The rules for accounting forest carbon will soon be put into practice with the European Commission’s recent publication of a proposed update to the Land Use Land Use Change and Forestry (LULUCF) Regulation. The LULUCF Regulation sets the rules for accounting carbon emissions and removals from several land categories in the EU including forests, cropland, grassland and soon wetlands. As proposed, new reference levels allow another drop in how much carbon EU forests store, presenting a huge hurdle to climate ambition by the end of the decade.
The European Commission is updating the legislation through a Delegated Act (EU jargon for a specific, pre-determined update to law) to add Forest Reference Levels for each EU country for the first half of this decade. The reference levels are the amount of carbon dioxide (CO2) absorbed − or in rare cases emitted − by forests in each country. In 2027, the amount of CO2 stored in the forest will be compared to these reference levels. As a result, countries have made the bar low.
This will be the second step in the Regulation that has permitted carbon loss in forests.
First, they negotiated an artificially low starting point for how much carbon was stored in forests from 2000-2009, which allowed around 40 million tons of CO2 worth of increased harvesting compared to actual emissions.
Now with the reference levels presented in the delegated act, Member States and the UK are allowed a drop of another 40 million tons of CO2 over the first half of this decade. Together these two drops amount to an 18.7 per cent drop in the carbon sink from levels in the early 2000s.
This blow to the carbon sink jeopardises the integrity of the EU’s current climate target for 2030 and thwarts goals to maintain or enhance the carbon stored in forests.
As the reference levels in the Delegated Act and recent analysis confirm, the LULUCF Regulation is not an adequate, nor sufficient instrument to enhance the contribution of the land sector to limit the average global temperature rise to 1.5°C. At best, it will maintain current logging practices over the upcoming decade − the same logging practices now having serious impacts on the health of European forests.
Countries are more likely to increase ambition in the land-use sector if improved management practices are more closely connected to other policy targets (e.g. area of organic farming, hectares of restored ecosystems) and greenhouse gas inventories. A carbon removals target is clearly needed to increase ambition in the land sector.

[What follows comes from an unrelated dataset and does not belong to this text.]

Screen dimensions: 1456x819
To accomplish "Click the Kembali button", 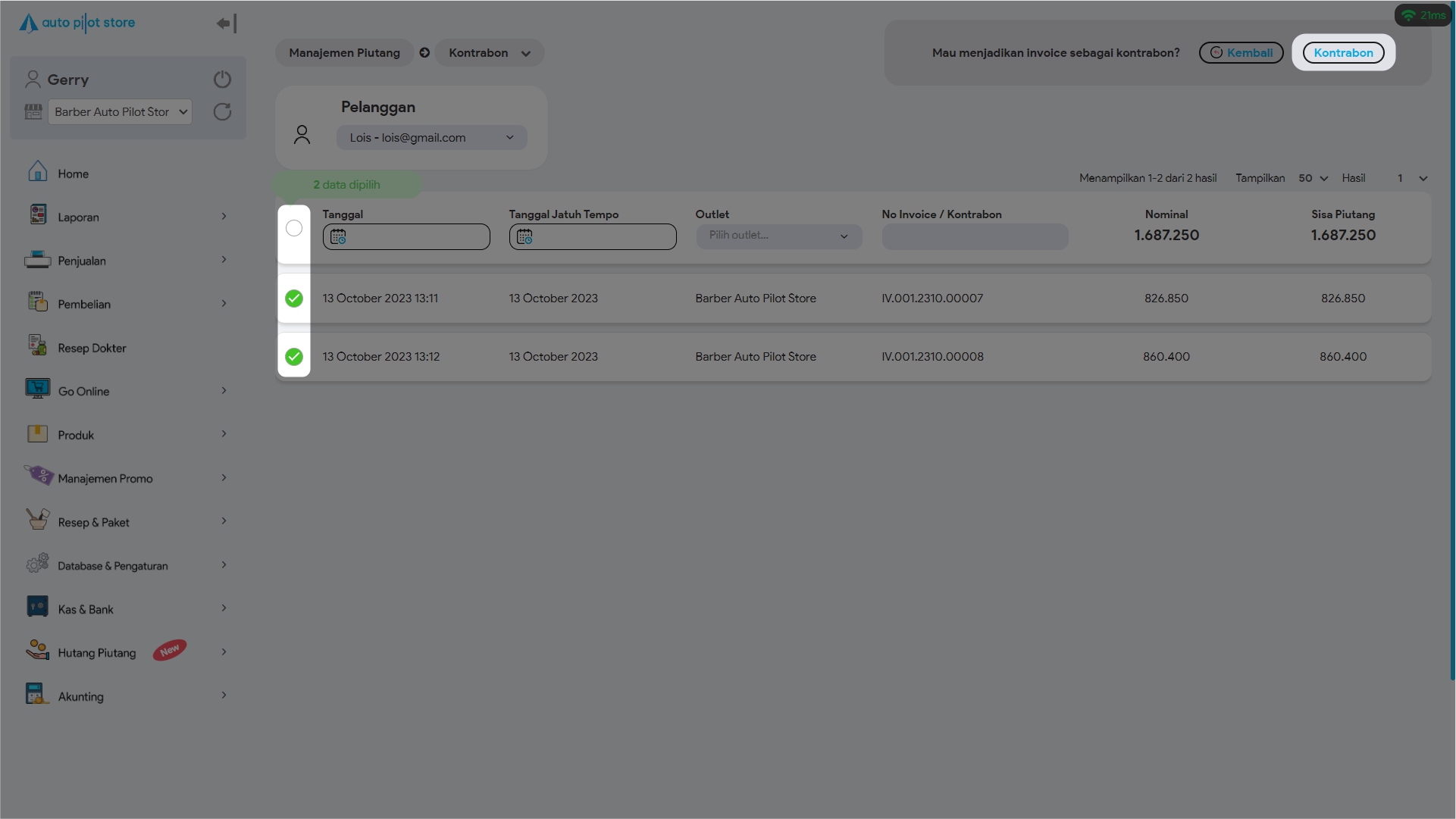I will click(x=1241, y=53).
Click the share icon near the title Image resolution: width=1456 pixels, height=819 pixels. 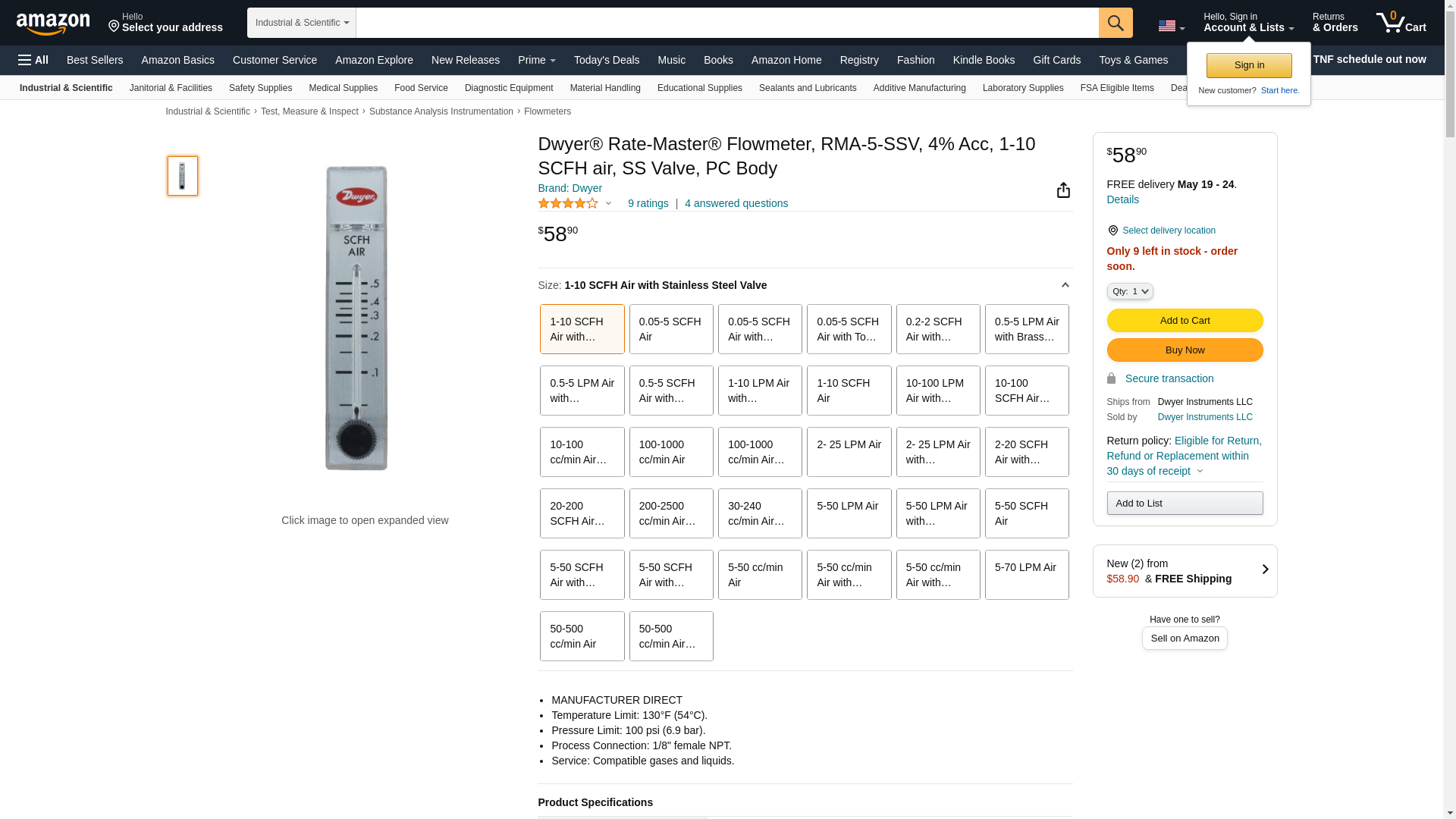coord(1063,190)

This should be the central debate when reviewing climate and land-use policy to increase the EU’s ambition. We must take older forests out of the line of fire, carve a pathway for biodiversity-friendly management practices, and support foresters to enhance the biodiversity and carbon stocked in their forests. We cannot achieve the EU’s climate targets without healthy ecosystems, and we have no policy to make that happen.